_What you are asked to do_
A word-for-word copy is needed of the line containing "Inheritance Tax (27, 440)" and every line after it through the end of the records below, leaving out all pictures.

START The data

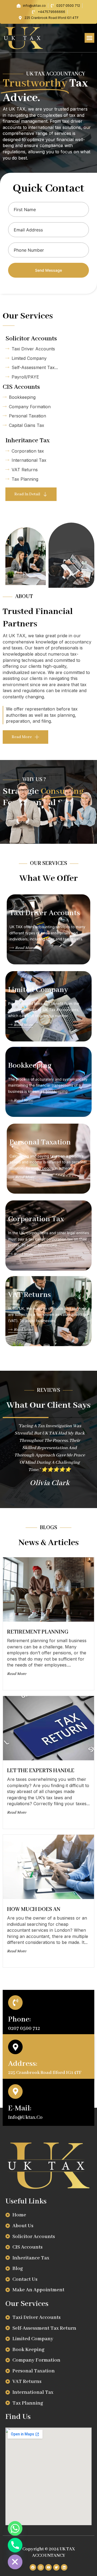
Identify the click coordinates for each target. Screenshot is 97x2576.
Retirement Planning (37, 1632)
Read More (24, 947)
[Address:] (15, 2047)
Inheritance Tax (27, 440)
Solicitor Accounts (31, 339)
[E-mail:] (15, 2091)
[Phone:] (15, 2002)
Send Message (48, 270)
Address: (22, 2064)
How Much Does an (33, 1909)
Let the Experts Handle (40, 1770)
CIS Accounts (21, 387)
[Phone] (15, 2545)
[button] (89, 38)
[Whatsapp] (15, 2528)
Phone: (19, 2019)
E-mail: (20, 2108)
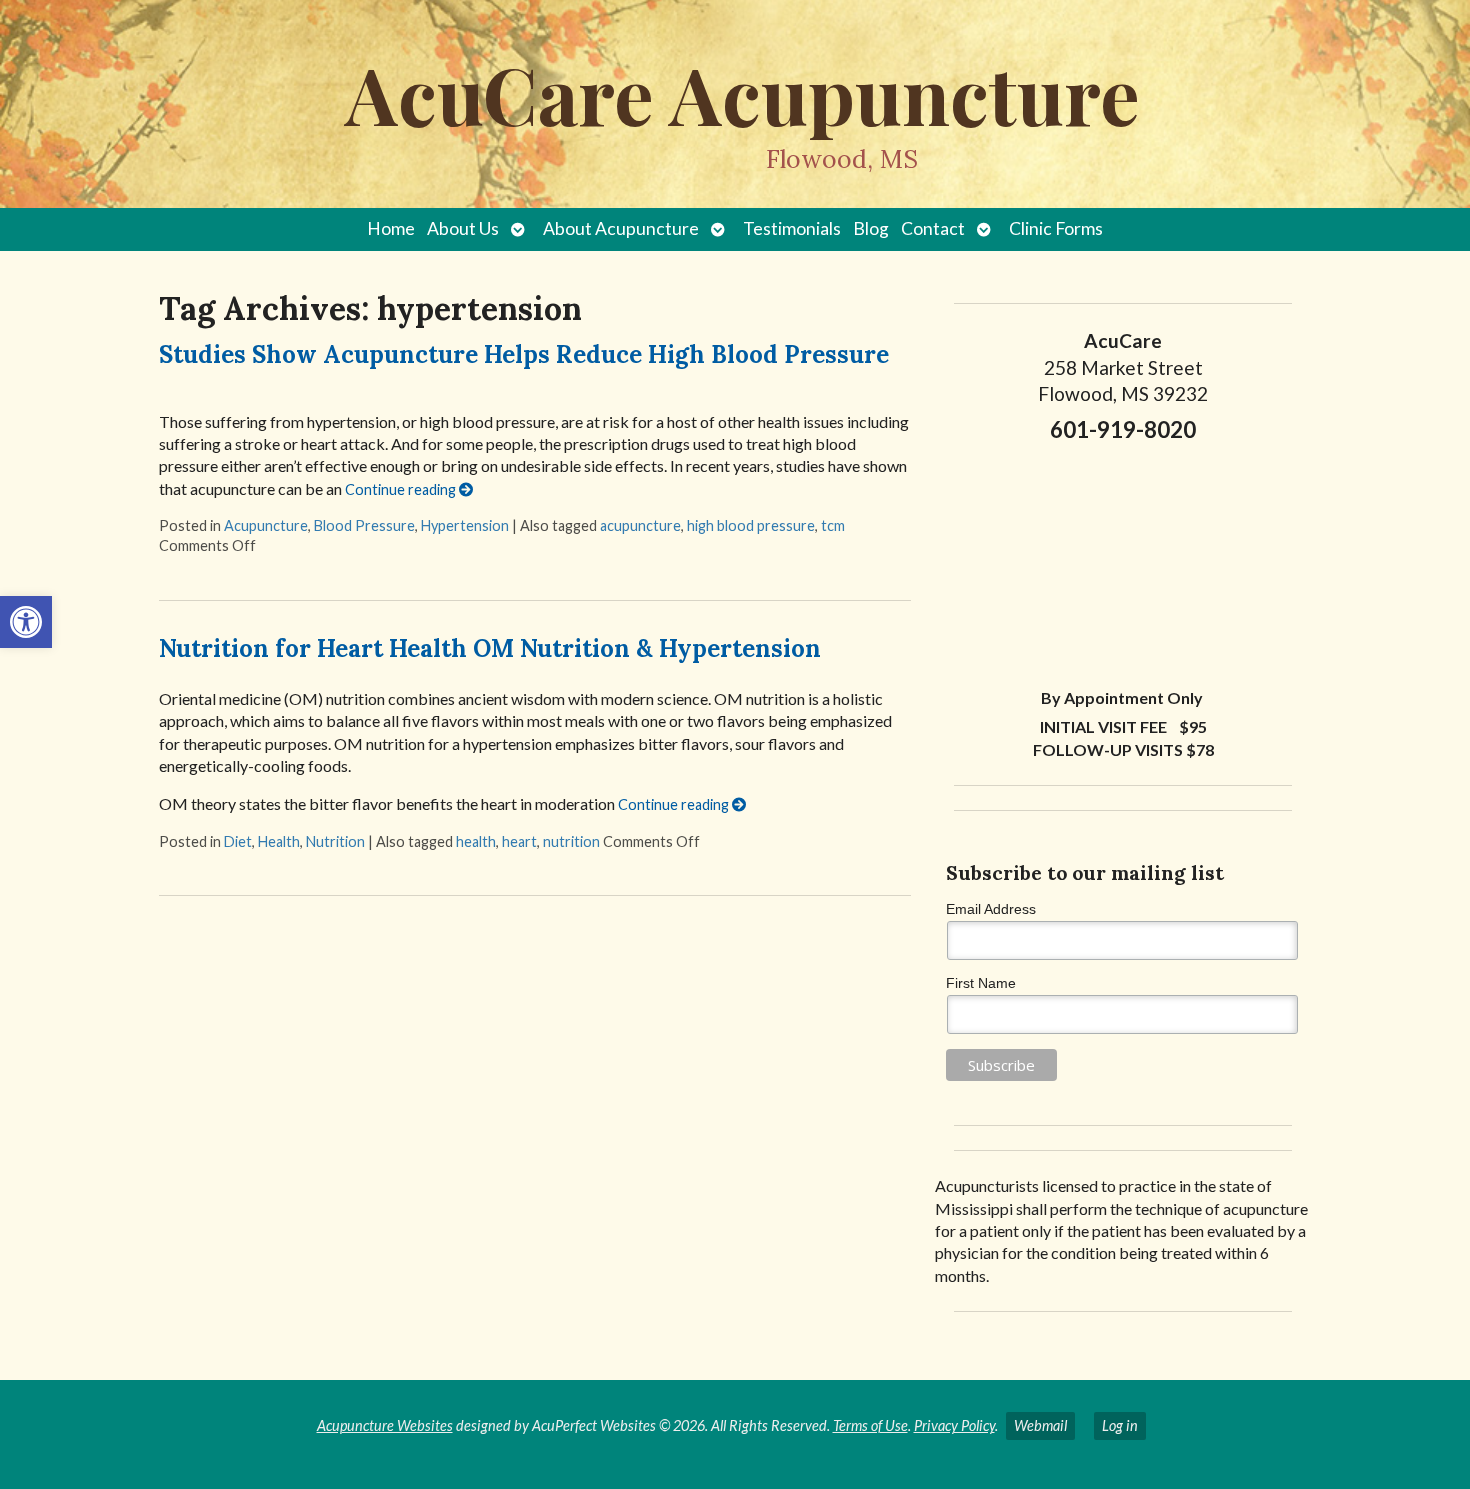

END The data

_Answer box_
Inheritance Tax (27, 440)
Solicitor Accounts (31, 339)
[E-mail:] (15, 2091)
[Phone:] (15, 2002)
Send Message (48, 270)
Address: (22, 2064)
How Much Does an (33, 1909)
Let the Experts Handle (40, 1770)
CIS Accounts (21, 387)
[Phone] (15, 2545)
[button] (89, 38)
[Whatsapp] (15, 2528)
Phone: (19, 2019)
E-mail: (20, 2108)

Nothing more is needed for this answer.